Input data -
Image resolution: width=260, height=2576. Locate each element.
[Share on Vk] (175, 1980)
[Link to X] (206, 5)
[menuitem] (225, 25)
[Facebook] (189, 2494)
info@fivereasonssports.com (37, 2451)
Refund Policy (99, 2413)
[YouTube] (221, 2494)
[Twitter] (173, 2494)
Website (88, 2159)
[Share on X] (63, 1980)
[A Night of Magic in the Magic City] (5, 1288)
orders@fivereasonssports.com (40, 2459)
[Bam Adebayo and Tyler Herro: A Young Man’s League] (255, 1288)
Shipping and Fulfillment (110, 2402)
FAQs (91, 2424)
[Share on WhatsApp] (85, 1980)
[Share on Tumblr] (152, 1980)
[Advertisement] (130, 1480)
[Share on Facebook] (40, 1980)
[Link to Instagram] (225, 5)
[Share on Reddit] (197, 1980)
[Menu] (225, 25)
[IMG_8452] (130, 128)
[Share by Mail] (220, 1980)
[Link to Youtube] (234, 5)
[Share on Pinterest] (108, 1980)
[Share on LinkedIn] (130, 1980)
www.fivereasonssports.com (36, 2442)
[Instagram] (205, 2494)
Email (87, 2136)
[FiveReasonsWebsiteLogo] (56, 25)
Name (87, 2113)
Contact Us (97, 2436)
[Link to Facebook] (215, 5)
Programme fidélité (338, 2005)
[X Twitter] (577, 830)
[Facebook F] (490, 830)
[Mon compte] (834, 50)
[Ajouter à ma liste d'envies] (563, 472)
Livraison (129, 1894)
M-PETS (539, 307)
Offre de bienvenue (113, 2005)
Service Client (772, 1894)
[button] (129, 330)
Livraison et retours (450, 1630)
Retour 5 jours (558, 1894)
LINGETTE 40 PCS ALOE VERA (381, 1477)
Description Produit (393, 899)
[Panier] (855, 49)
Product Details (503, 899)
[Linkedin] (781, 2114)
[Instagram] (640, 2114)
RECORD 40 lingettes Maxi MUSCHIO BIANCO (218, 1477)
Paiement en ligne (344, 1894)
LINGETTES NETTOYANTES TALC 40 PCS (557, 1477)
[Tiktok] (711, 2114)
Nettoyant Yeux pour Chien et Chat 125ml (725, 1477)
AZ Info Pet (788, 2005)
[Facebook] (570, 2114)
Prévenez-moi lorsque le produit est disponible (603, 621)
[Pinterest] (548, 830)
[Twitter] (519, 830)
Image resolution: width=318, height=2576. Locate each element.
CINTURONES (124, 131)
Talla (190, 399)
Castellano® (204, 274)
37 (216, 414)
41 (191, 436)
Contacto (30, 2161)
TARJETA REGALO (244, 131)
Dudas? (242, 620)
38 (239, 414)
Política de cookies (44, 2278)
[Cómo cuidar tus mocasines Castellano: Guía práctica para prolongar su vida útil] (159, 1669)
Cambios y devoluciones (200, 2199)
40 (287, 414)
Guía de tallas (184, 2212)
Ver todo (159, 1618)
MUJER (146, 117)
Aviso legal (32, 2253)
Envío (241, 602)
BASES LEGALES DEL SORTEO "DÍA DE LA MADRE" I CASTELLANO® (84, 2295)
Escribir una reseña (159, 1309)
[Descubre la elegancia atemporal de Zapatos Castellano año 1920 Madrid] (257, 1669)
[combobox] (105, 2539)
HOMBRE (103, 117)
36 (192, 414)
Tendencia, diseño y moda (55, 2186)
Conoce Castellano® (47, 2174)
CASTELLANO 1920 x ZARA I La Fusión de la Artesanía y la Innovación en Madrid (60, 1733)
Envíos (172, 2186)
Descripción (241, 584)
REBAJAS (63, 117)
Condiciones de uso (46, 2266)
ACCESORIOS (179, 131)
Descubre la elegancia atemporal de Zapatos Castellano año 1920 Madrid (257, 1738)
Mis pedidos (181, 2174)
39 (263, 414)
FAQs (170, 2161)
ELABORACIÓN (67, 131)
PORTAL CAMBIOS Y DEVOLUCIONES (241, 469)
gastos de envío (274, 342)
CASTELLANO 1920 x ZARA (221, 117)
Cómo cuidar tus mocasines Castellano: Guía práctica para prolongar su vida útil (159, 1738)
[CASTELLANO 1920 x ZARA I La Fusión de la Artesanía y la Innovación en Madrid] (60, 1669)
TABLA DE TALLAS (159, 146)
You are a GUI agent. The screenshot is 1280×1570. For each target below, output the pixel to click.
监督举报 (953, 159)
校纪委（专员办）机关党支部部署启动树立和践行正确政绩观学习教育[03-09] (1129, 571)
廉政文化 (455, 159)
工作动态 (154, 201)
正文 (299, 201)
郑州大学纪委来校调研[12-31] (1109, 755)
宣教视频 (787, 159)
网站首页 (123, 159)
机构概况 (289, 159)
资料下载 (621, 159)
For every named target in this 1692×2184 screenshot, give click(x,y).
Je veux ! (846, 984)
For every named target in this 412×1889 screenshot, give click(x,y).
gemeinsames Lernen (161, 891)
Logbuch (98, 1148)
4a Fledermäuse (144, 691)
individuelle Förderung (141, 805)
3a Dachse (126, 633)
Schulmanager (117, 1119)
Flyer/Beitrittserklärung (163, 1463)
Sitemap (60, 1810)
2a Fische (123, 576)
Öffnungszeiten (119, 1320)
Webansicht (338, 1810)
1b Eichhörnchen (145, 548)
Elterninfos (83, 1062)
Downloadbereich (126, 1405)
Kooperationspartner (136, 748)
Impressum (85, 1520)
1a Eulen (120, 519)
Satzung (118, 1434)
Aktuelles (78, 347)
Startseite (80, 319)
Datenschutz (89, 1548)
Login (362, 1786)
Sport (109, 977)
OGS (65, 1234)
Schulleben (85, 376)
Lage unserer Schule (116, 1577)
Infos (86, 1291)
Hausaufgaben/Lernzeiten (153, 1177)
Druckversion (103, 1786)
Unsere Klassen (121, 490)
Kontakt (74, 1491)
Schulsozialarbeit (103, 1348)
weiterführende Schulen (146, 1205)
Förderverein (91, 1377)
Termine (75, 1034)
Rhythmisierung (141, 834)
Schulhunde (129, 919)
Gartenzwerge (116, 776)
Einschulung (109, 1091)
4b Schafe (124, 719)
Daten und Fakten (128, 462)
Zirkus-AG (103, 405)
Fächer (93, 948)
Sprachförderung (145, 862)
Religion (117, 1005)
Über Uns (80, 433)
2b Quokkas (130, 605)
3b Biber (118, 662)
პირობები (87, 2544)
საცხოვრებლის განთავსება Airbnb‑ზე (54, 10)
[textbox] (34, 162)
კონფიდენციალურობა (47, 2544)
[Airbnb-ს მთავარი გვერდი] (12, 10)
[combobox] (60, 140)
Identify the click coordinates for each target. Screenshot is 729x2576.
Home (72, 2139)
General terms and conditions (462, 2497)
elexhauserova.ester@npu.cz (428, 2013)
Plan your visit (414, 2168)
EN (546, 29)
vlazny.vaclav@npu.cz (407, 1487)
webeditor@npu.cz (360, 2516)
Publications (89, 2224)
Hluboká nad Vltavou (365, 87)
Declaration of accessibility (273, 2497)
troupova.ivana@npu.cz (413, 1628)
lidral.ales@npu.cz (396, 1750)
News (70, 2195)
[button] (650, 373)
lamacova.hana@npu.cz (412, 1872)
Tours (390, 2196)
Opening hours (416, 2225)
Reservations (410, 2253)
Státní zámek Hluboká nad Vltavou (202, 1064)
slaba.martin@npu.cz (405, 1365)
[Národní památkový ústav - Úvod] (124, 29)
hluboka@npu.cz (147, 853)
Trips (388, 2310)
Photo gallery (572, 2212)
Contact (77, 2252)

What you should do -
Return exactly the lines above from the line that has "[Bam Adebayo and" through the line that has "[Menu] (225, 25)", inclusive, and nothing else.

Response for this exercise -
[Bam Adebayo and Tyler Herro: A Young Man’s League] (255, 1288)
Shipping and Fulfillment (110, 2402)
FAQs (91, 2424)
[Share on WhatsApp] (85, 1980)
[Share on Tumblr] (152, 1980)
[Advertisement] (130, 1480)
[Share on Facebook] (40, 1980)
[Link to Instagram] (225, 5)
[Share on Reddit] (197, 1980)
[Menu] (225, 25)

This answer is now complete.